WORK TO BE COMPLETED
Your answer must be the lines from the start of the records through the line with "Given: Click the CPUID button", exactly as written, without the pictures.
── SOURCE MATERIAL ──
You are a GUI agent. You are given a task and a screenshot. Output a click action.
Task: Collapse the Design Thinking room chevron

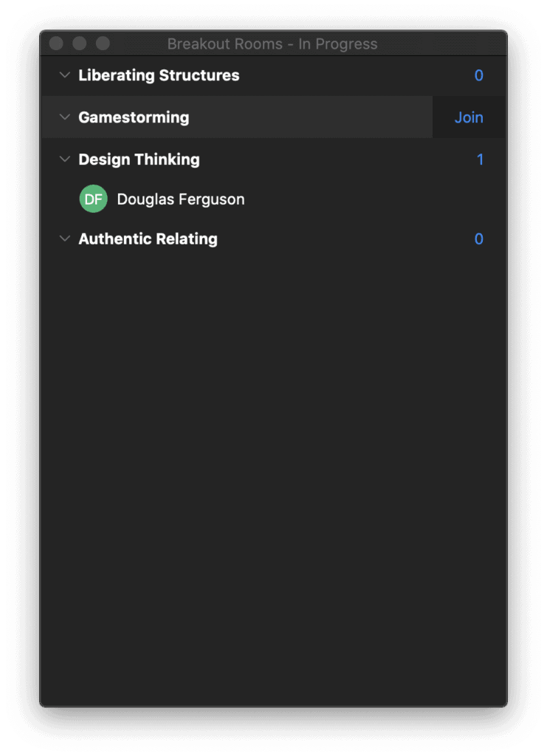click(65, 159)
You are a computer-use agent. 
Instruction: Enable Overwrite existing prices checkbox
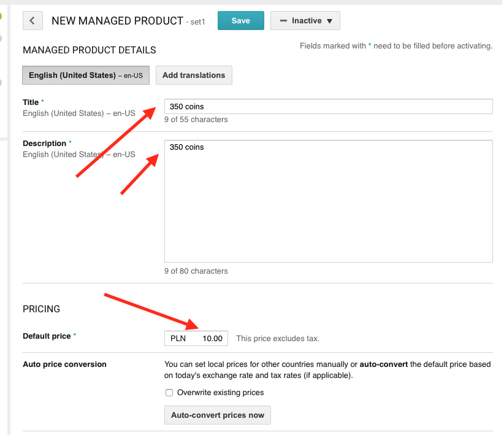[169, 393]
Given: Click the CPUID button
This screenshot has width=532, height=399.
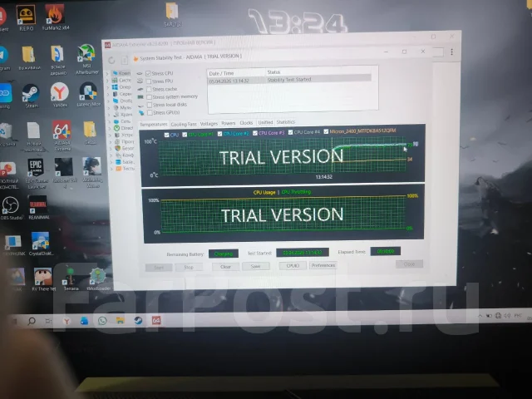Looking at the screenshot, I should click(293, 266).
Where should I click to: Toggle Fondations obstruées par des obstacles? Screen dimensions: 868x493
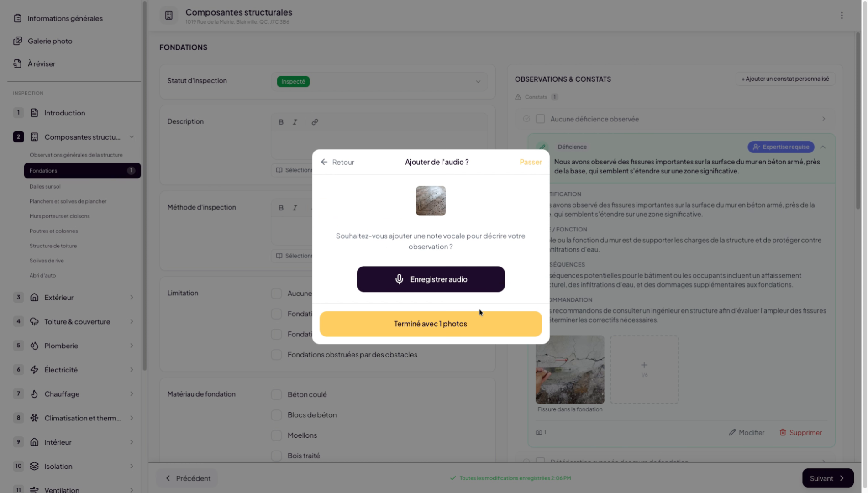pos(276,355)
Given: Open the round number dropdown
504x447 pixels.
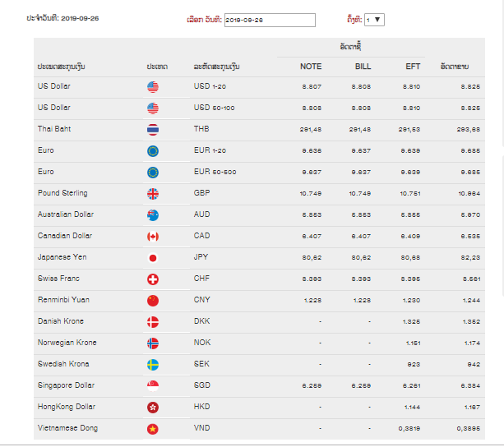Looking at the screenshot, I should (374, 20).
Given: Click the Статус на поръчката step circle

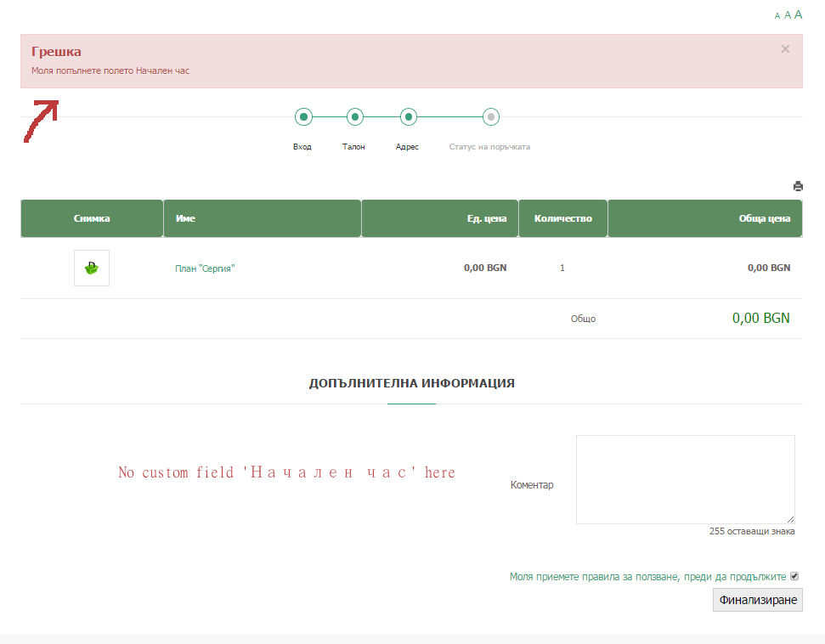Looking at the screenshot, I should 491,116.
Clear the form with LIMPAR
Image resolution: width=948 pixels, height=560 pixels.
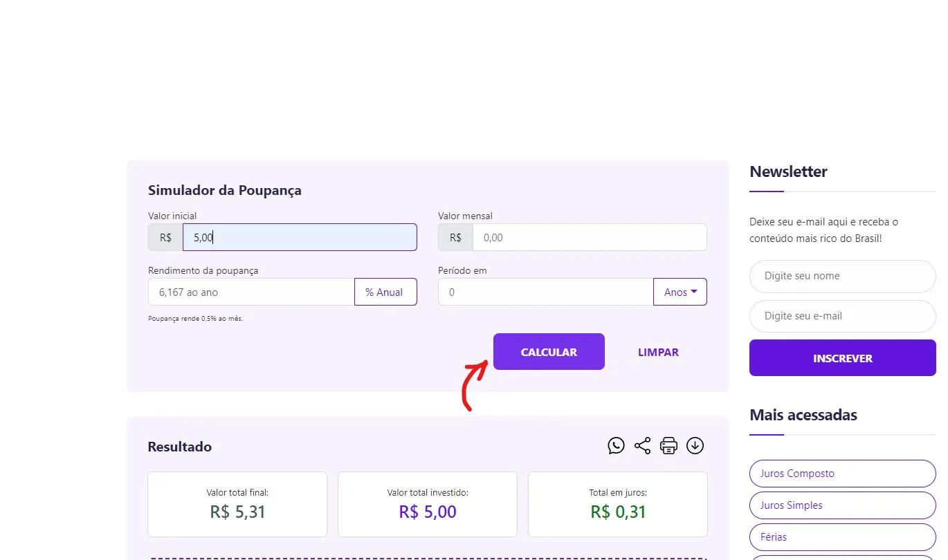point(658,352)
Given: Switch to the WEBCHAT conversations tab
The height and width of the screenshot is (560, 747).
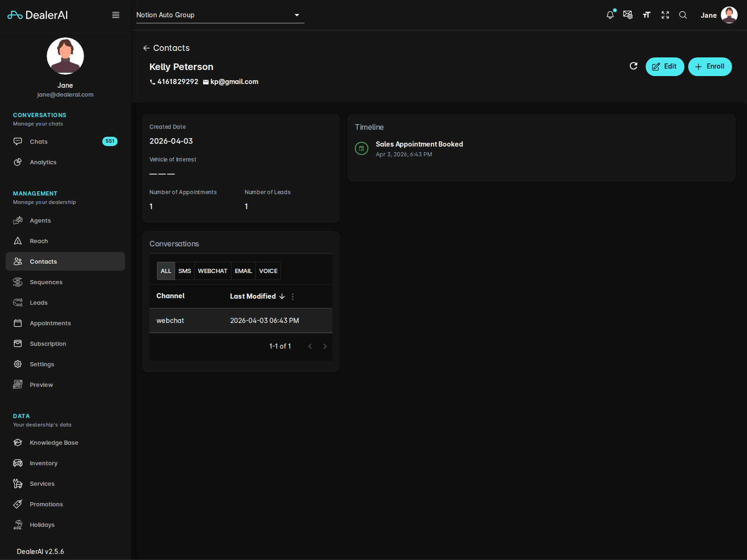Looking at the screenshot, I should coord(212,271).
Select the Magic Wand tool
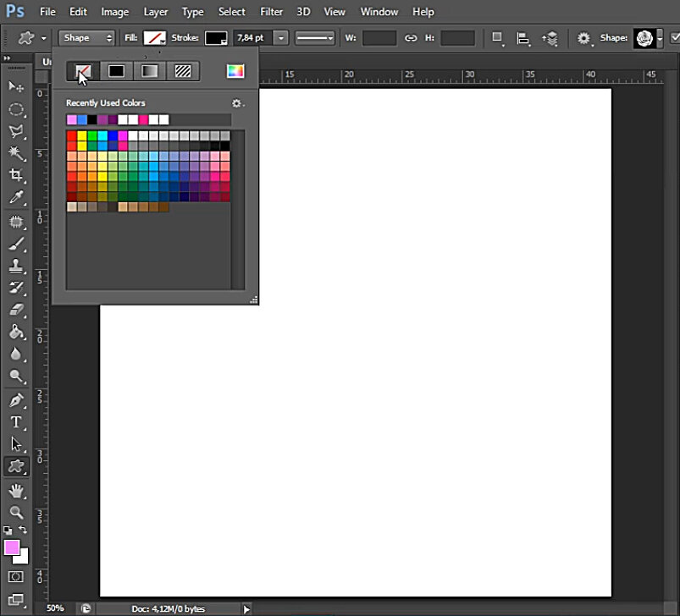This screenshot has height=616, width=680. pyautogui.click(x=16, y=153)
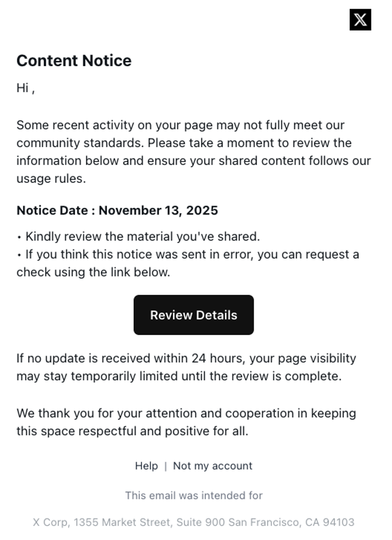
───
RESULT OF THIS EXERCISE
You are a GUI agent. You are given a task and a screenshot. Output a click action.
Task: Collapse the Design Thinking room chevron

click(65, 159)
You are a computer-use agent. 
Instruction: Enable Overwrite existing prices checkbox
[169, 393]
Given: Click the CPUID button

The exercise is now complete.